• (3.5) 184 reviews
  • Inventory Prices: $5,301–$13,509
  • Body Style: Sedan
  • Combined MPG: 30-31
  • Engine: 160-hp, 2.0-liter I-4 (regular gas)
  • Drivetrain: Front-wheel Drive
  • Transmission: 5-speed manual w/OD
2013 Ford Focus

Our Take on the Latest Model 2013 Ford Focus

What We Don't Like

  • Modest interior room
  • Forward visibility
  • Added cost for 40 mpg
  • Off-the-line acceleration
  • Sync, MyFord Touch

Notable Features

  • New high-performance Focus ST
  • Sedan and four-door hatchback styles
  • 2.0-liter four-cylinder engine
  • Manual or automatic transmission
  • Highway mpg as high as 40
  • Self-parking option

2013 Ford Focus Reviews

Vehicle Overview

Until last year the compact Ford Focus had been sold in the U.S. since 2000 with no significant redesigns, but then it was fully re-engineered and redesigned and now shares its foundation— not just its name — with Focus models sold overseas. With this change comes a substantial quality improvement. Sedan and hatchback body styles are offered and the five-seat Focus competes in a crowded class that includes the Chevrolet Cruze, Honda Civic, Hyundai Elantra, Mazda3, Subaru Impreza and Toyota Corolla.
New for 2013
A manual transmission is newly available for the Focus' top-of-the-line Titanium trim level and the high-performance turbocharged Focus ST hatchback joins the lineup.

(Skip to details on the: Focus ST)
Exterior
The Focus is an exceptionally stylish vehicle in this historically conservative class. It offers body-colored door handles and side mirrors with integrated turn signals. Exterior features include:

  • Standard 15-inch steel rims
  • Optional 17- and 18-inch wheels
  • Optional rear spoiler
  • Optional moonroof

Interior
The Focus' interior size compares to the Civic and Corolla, with less backseat room than the Cruze.
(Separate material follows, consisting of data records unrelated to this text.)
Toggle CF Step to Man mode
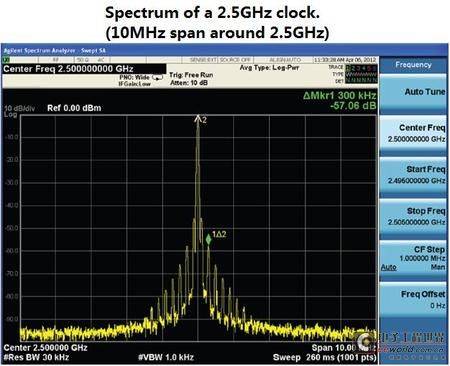 click(x=438, y=267)
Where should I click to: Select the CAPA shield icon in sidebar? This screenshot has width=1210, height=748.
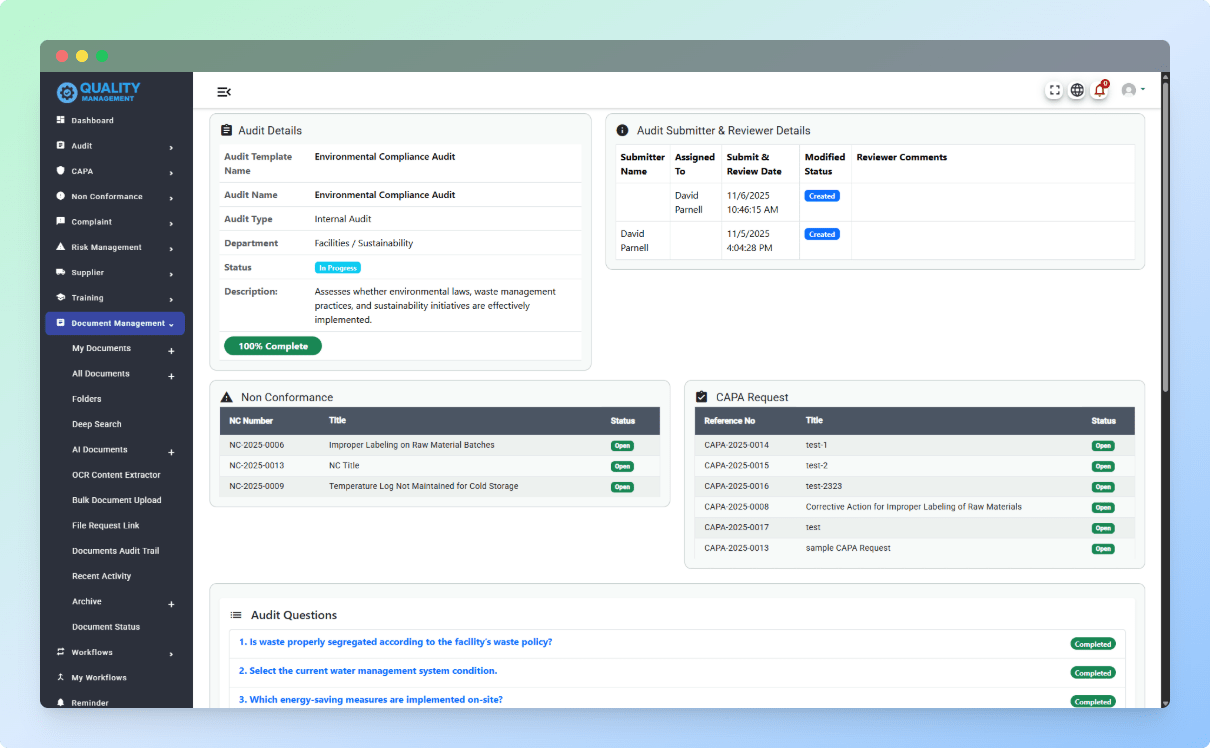pyautogui.click(x=62, y=171)
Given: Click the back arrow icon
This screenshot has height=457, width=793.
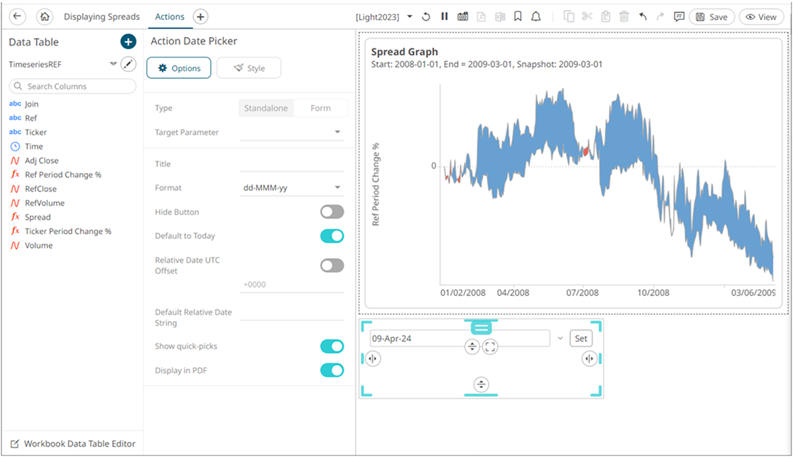Looking at the screenshot, I should (x=17, y=17).
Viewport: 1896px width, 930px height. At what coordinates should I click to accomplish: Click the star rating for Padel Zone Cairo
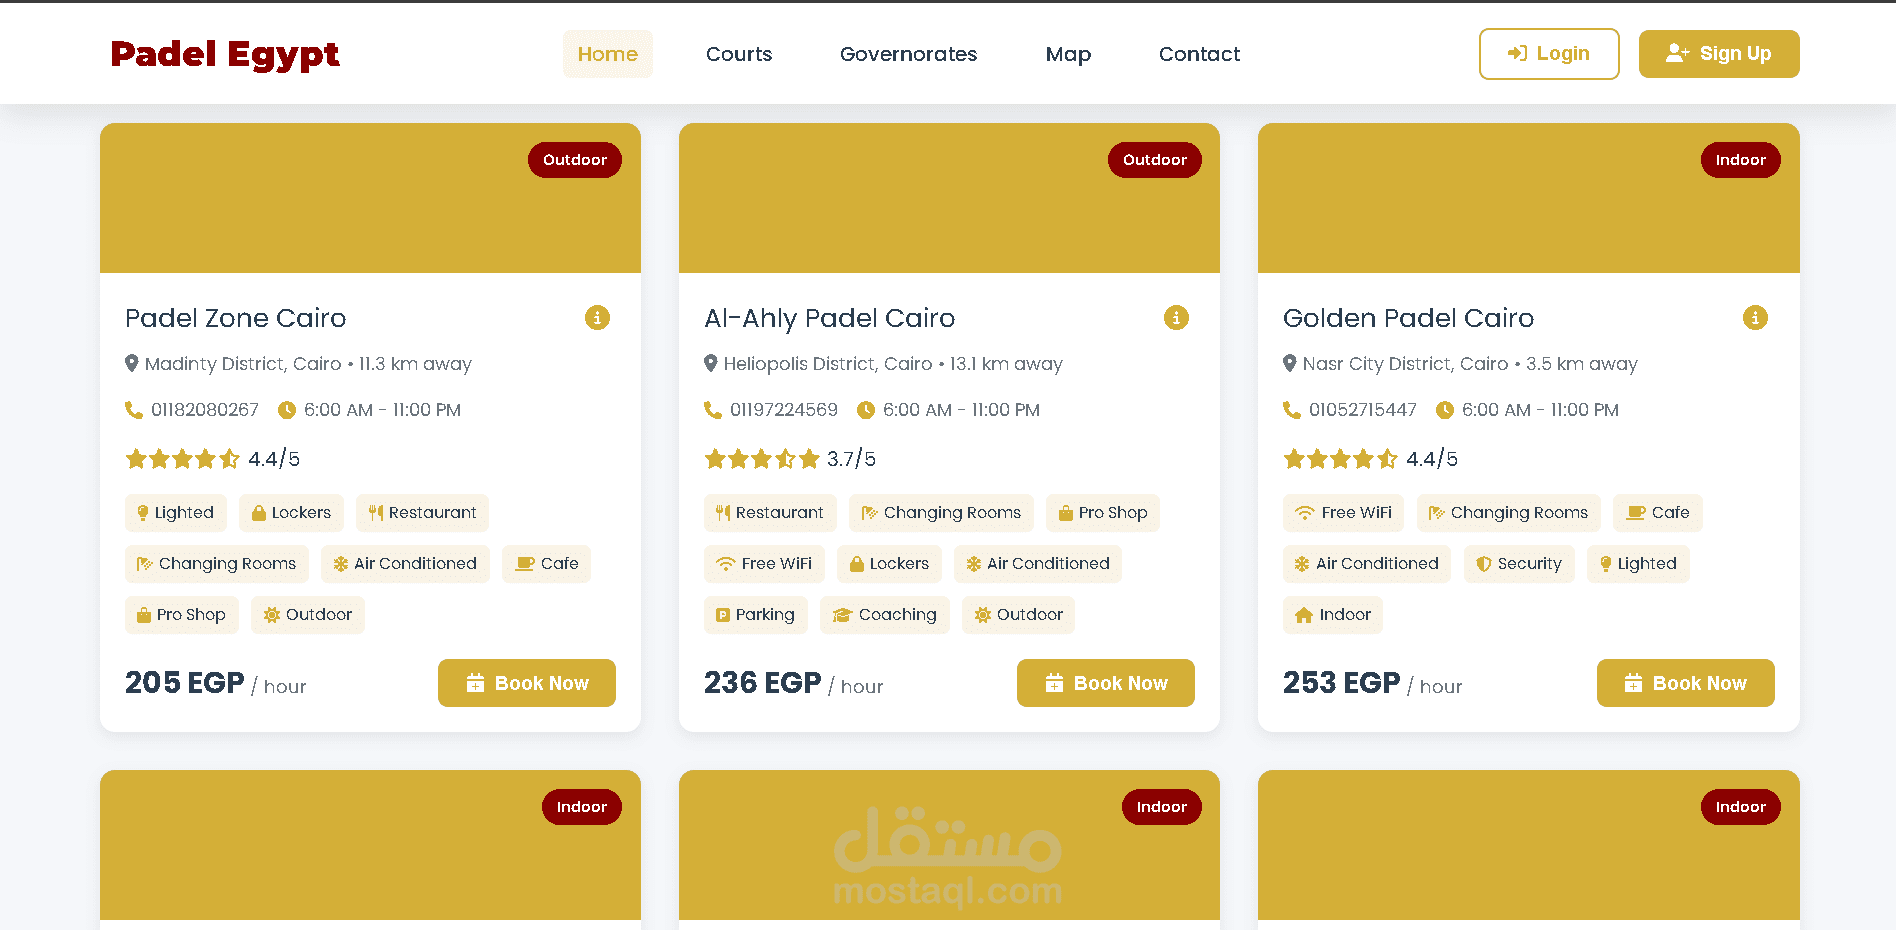point(182,459)
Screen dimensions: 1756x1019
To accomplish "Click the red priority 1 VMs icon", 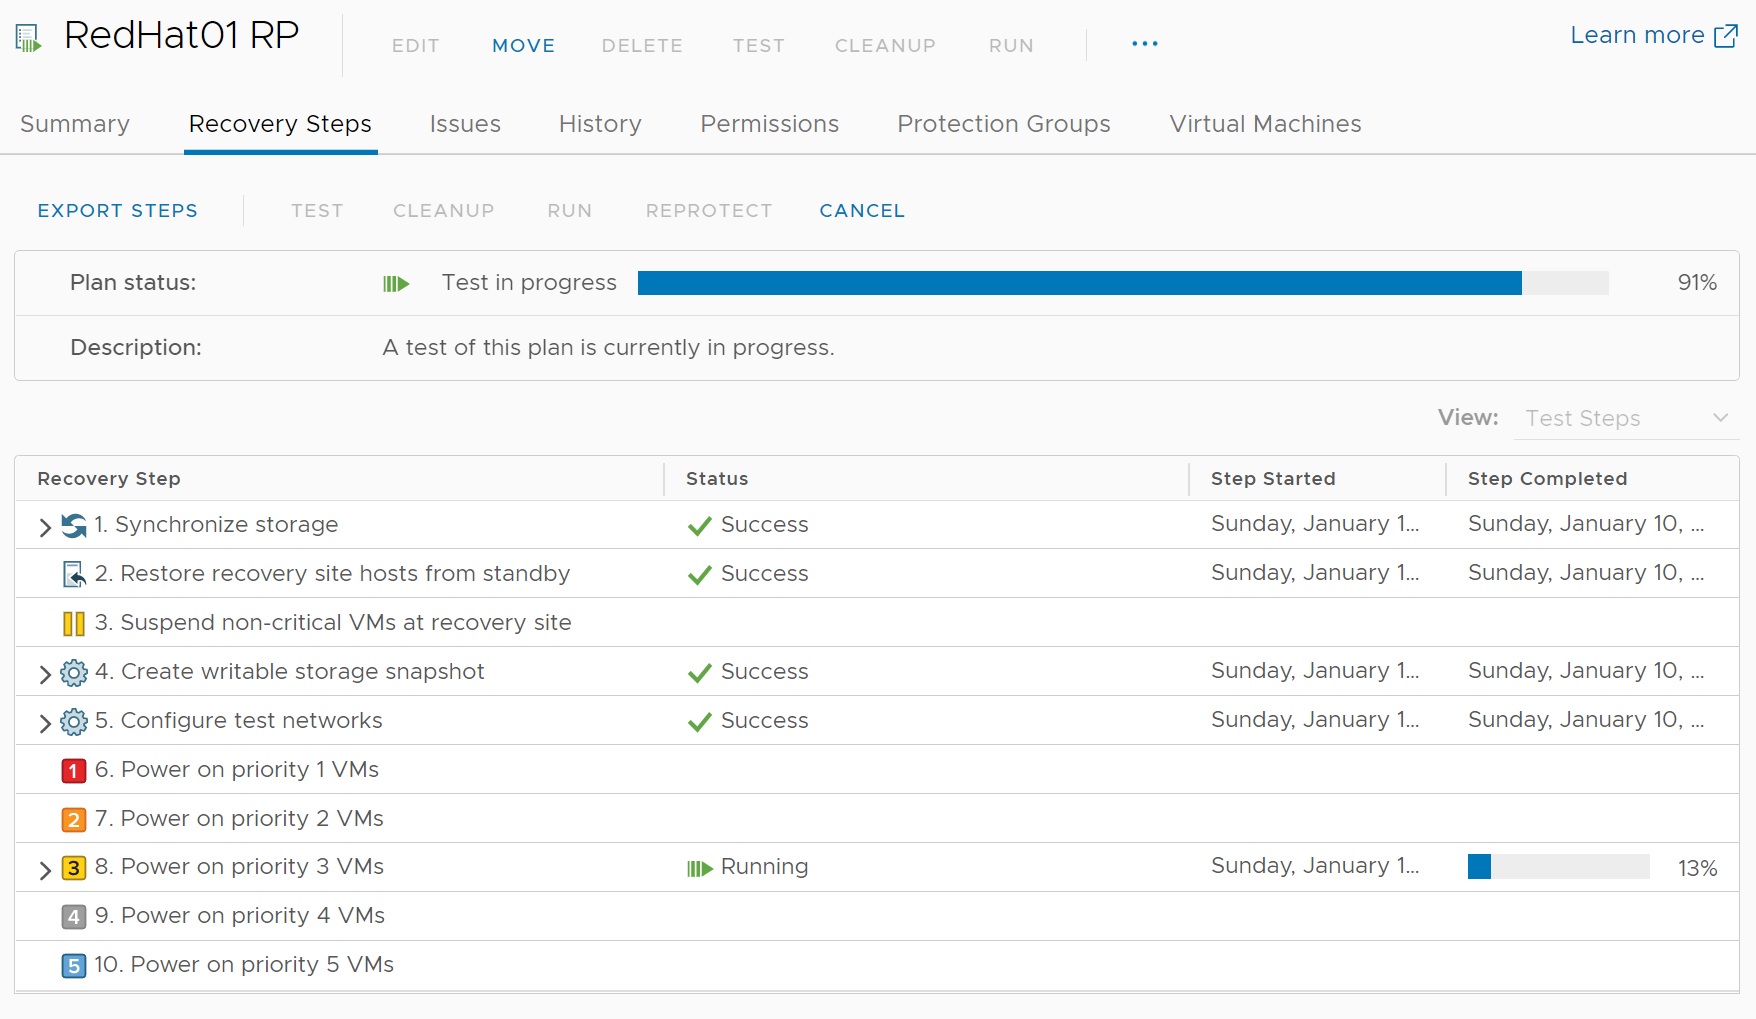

The Focus' interior quality is notably higher than its predecessor, with standard cloth and, in higher trim levels, optional leather upholstery. Heated front seats are also optional.

A one-piece folding bench backseat is standard, and a 60/40-split version is optional. The sedan's trunk measures 13.2 cubic feet. The hatchback offers 23.8 cubic feet behind the backseat and a total of 44.8 cubic feet when the rear seats are folded flat. Interior features include:

  • Optional remote start
  • Optional backup camera
  • Optional MyFord Touch and Sync multimedia system
  • Optional park assist

Under the Hood
The Focus is powered by a 2.0-liter four-cylinder engine that teams with a five-speed manual transmission or a six-speed automatic, which uses a fast-acting dual-clutch design. (It has no clutch pedal and operates as an automatic from the driver's perspective.)

The Focus is rated as high as 38 mpg on the highway with the automatic and 36 mpg with the manual. The best efficiency comes with the Super Fuel Economy Package, which delivers 40 mpg highway with the automatic.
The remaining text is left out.